You know what they say about assuming…
The first thing I did when I entered the cabin was check the water, fully expecting it to be back on. Nope. So I called the cabin rental office. Jerry and I are on a first name basis by now. I told her the water was still off and she was puzzled. She asked who I had called and I told her I had called Keven as the binder instructed.
It seems, Binder Kevin is also Water Kevin—but he is not Cabin Kevin. Therefore, the water department was aware of the water situation; however, the cabin rental office was not.
Jerry made a few calls, came up to the cabin to check the water herself, then came back a second time when she could not reach her husband, Terry, to request him to bring up some bottled water for my use.
Jerry hugged me and said I was being very nice and understanding. She told me not to worry about washing the dishes or starting the linens to wash when I leave in the morning (I am going to wash my dishes though, that’s why I needed the water—to flush the toilet and clean up my kitchen mess). She also asked if I would like two free nights on a future rental. I told her I would love to return to Laurel Knoll! We hugged again.

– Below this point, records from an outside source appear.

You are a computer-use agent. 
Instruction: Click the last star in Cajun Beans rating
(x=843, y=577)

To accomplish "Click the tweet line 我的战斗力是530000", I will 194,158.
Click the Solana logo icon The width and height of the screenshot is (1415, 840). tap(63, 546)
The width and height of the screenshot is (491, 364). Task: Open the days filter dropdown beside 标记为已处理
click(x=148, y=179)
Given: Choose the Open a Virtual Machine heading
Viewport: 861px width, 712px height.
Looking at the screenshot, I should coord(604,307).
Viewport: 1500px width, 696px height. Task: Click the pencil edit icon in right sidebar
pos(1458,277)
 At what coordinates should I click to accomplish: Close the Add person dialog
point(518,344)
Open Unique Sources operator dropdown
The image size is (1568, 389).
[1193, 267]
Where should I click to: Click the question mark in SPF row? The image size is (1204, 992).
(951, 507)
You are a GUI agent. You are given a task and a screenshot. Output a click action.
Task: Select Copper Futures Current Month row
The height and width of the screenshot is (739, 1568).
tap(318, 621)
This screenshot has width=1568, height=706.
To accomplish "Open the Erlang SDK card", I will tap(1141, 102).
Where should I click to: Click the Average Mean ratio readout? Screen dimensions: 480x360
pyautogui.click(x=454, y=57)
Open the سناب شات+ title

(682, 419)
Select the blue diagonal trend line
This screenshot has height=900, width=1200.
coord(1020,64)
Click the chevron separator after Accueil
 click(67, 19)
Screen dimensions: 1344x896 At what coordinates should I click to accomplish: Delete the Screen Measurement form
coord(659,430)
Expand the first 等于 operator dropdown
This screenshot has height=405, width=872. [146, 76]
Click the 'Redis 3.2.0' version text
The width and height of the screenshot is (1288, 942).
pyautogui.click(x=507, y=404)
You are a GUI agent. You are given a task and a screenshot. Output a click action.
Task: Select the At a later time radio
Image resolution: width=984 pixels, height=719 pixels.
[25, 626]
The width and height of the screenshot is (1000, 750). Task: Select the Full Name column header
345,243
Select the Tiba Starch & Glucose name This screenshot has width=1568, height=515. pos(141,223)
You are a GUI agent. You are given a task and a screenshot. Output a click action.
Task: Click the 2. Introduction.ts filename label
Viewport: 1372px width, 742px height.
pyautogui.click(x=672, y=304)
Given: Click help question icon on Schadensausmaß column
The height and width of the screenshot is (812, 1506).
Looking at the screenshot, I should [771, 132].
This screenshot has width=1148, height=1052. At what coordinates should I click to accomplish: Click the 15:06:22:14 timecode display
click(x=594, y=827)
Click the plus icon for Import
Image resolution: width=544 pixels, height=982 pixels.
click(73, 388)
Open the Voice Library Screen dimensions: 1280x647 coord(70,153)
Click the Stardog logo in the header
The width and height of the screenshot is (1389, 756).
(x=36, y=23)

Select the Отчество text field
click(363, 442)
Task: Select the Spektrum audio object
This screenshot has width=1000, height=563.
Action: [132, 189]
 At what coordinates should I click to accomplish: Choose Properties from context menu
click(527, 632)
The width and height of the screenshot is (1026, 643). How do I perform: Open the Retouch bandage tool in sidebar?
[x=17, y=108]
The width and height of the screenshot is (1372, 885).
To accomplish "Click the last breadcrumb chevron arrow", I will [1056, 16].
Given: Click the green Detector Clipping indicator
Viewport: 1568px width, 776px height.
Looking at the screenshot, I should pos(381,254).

Not only are we on a first name basis, we are also on a hugging basis.
And the icing on the cake—I won’t have to fret about where I’m going to spend my next vacation. I just have to decide when—and this is the time of year we place our leave requests for next year….I think a little earlier in the season for the Apple Festival and more of the Leave Turning might be nice, and I think I want to drive up the Natchez Trace—it’s only 3.5 hours away. Or maybe I’ll come back during the Spring—the Scenic Train Ride is supposed to be spectacular during both the Fall and Spring.
Whatever time of year I decide to return, I think I’ll bring a couple of gallons of water… in case the water goes out again, I'll be prepared and won’t end up being High Maintenance.